Flora Graeca is a publication of the plants of Greece in the late 18th century, resulting from a survey by John Sibthorp and Ferdinand Bauer. The botanical descriptions and illustrations became highly valued by the English audience; the finely crafted and illustrated work was of both scientific and horticultural interest.

Sibthorp met the botanical illustrator Bauer in Vienna, where he had made a voyage to study a copy of Dioscorides' early botanical work, the renowned Vienna Dioscurides. This was the first part of a journey, to identify medicinal plants used in Greece; Bauer was to join the expedition as the illustrator. They were to record and collect a large number of novel specimens; their publication introduced these to an English audience. From March 1786 to December 1787 they surveyed the plants and animals of the eastern Mediterranean, Sibthorp collecting and describing, Bauer making dried specimens and producing colour-coded sketches. Bauer's work, including around a thousand intricate and annotated sketches, is now regarded as one of the finest examples of botanical illustration.

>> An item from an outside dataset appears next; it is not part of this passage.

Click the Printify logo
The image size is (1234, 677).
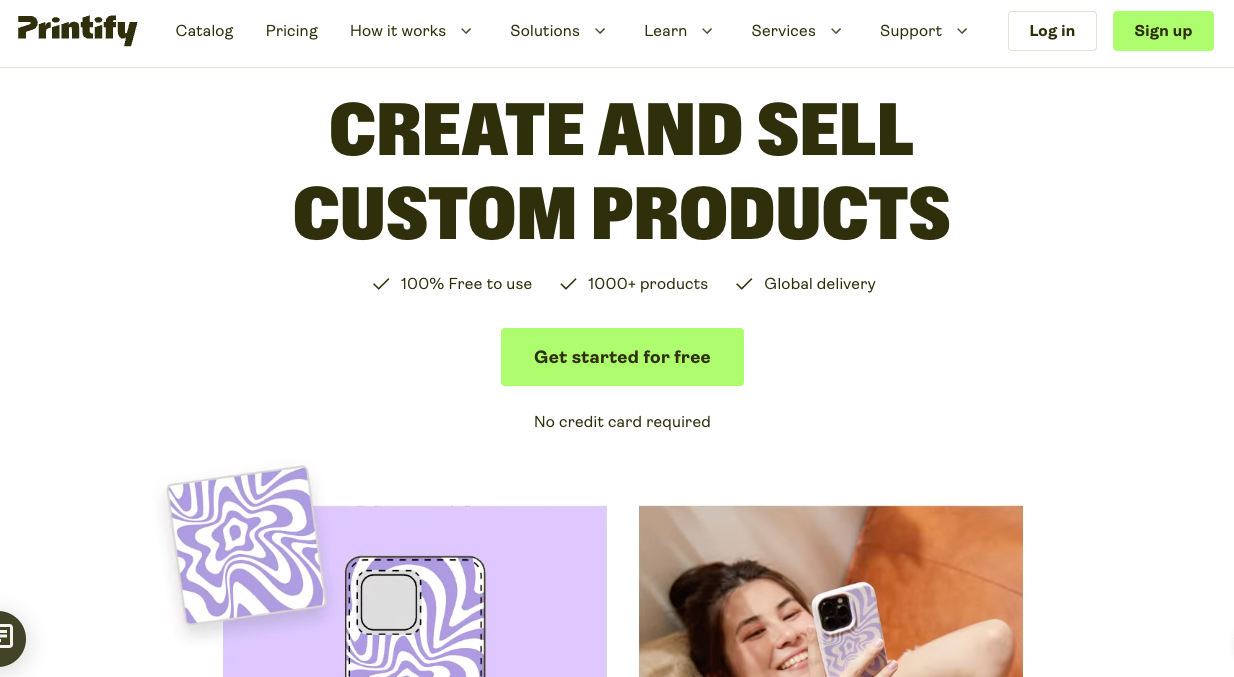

Sibthorp's volumes were to become a botanical publication, the original intention to produce a herbal or medical volume was transformed into a scientific survey. An accompanying volume, Fauna Graeca, and other planned works on the region, was not realised.

Sibthorp assembled the descriptions and plates, at his death in 1796 his will included an endowment to see the book published. The task of preparing the works was undertaken by James Edward Smith, who issued the two volumes of the Prodromus in 1806 and 1813, and six volumes as Flora Graeca Sibthorpiana between 1806 and 1828. The seventh appeared in 1830, after Smith's death, and the remaining three were produced by John Lindley between 1833 and 1840.

Each volume contained a hundred plates, except the last, and these were engraved by James Sowerby. Only 30 copies of this set were issued, another 50 complete sets were reissued in 1845 by Henry George Bohn. The cost in 1830 was 620 pounds. The scarcity of the early first editions led to doubt of their existence, the rare book is at the higher end of trade. The inherent value has led the Bodleian Libraries to make available a digital scan of the complete set.

The publication was issued with tables and indices of the scientific name, the common name in Greek was in this concordance.
It was during a period of increasing interest in horticulture and highly desired exotic species were described, many would become perennials of the English flower garden.